YOUR OBJECTIVE:
Copy every record below exactly as it stands.
┄┄┄┄┄┄
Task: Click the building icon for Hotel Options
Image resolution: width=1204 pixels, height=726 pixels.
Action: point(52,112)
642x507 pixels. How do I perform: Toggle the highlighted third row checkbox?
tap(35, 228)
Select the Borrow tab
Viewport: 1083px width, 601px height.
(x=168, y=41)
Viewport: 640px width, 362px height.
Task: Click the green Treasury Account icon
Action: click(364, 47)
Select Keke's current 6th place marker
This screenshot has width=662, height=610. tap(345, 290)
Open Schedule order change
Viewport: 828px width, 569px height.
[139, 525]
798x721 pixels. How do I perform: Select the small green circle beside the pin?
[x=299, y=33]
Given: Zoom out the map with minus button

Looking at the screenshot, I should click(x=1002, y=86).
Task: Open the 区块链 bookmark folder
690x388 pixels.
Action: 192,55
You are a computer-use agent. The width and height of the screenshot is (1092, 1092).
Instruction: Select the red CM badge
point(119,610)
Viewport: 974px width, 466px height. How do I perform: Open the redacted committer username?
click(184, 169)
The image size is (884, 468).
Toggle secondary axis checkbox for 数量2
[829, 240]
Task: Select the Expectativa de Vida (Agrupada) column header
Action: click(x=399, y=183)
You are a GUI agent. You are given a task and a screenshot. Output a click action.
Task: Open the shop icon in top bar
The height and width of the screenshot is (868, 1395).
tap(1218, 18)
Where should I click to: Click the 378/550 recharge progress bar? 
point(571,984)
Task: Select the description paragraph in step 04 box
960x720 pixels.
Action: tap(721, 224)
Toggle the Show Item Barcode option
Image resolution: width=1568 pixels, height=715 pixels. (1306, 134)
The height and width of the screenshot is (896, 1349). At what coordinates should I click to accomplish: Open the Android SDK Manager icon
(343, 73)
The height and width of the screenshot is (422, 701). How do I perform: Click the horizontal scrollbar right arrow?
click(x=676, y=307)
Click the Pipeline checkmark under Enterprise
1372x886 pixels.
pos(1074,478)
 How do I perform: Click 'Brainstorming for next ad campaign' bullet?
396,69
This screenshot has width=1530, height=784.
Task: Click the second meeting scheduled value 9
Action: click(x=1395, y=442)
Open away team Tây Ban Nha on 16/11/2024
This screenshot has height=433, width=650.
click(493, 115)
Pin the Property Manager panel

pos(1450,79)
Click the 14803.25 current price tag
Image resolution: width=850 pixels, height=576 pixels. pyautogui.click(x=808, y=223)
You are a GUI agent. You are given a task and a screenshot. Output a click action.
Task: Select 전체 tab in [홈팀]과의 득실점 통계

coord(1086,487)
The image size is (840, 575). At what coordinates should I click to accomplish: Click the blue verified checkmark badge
┄┄┄┄┄┄
FINISHED TASK:
Task: Click the building icon for Hotel Options
Image resolution: width=1204 pixels, height=726 pixels.
Action: point(52,112)
642x507 pixels. How do I perform: Toggle the highlighted third row checkbox?
tap(35, 228)
Select the Borrow tab
Viewport: 1083px width, 601px height.
(x=168, y=41)
Viewport: 640px width, 362px height.
Task: Click the green Treasury Account icon
Action: click(364, 47)
Select Keke's current 6th place marker
This screenshot has width=662, height=610. tap(345, 290)
Open Schedule order change
Viewport: 828px width, 569px height.
[139, 525]
798x721 pixels. How do I perform: Select the small green circle beside the pin?
[x=299, y=33]
Given: Zoom out the map with minus button

Looking at the screenshot, I should click(x=1002, y=86).
Task: Open the 区块链 bookmark folder
690x388 pixels.
Action: 192,55
You are a computer-use agent. The width and height of the screenshot is (1092, 1092).
Instruction: Select the red CM badge
point(119,610)
Viewport: 974px width, 466px height. How do I perform: Open the redacted committer username?
click(184, 169)
The image size is (884, 468).
Toggle secondary axis checkbox for 数量2
[829, 240]
Task: Select the Expectativa de Vida (Agrupada) column header
Action: click(x=399, y=183)
You are a GUI agent. You are given a task and a screenshot. Output a click action.
Task: Open the shop icon in top bar
The height and width of the screenshot is (868, 1395).
tap(1218, 18)
Where should I click to: Click the 378/550 recharge progress bar? 
point(571,984)
Task: Select the description paragraph in step 04 box
960x720 pixels.
Action: tap(721, 224)
Toggle the Show Item Barcode option
Image resolution: width=1568 pixels, height=715 pixels. (1306, 134)
The height and width of the screenshot is (896, 1349). At what coordinates should I click to accomplish: Open the Android SDK Manager icon
(343, 73)
The height and width of the screenshot is (422, 701). How do I perform: Click the horizontal scrollbar right arrow?
click(x=676, y=307)
Click the Pipeline checkmark under Enterprise
1372x886 pixels.
pos(1074,478)
 How do I perform: Click 'Brainstorming for next ad campaign' bullet?
396,69
This screenshot has width=1530, height=784.
Task: Click the second meeting scheduled value 9
Action: click(x=1395, y=442)
Open away team Tây Ban Nha on 16/11/2024
This screenshot has height=433, width=650.
click(493, 115)
Pin the Property Manager panel

pos(1450,79)
Click the 14803.25 current price tag
Image resolution: width=850 pixels, height=576 pixels. pyautogui.click(x=808, y=223)
You are a GUI agent. You are given a task and a screenshot. Output a click action.
Task: Select 전체 tab in [홈팀]과의 득실점 통계

coord(1086,487)
The image size is (840, 575). At what coordinates should I click to accomplish: Click the blue verified checkmark badge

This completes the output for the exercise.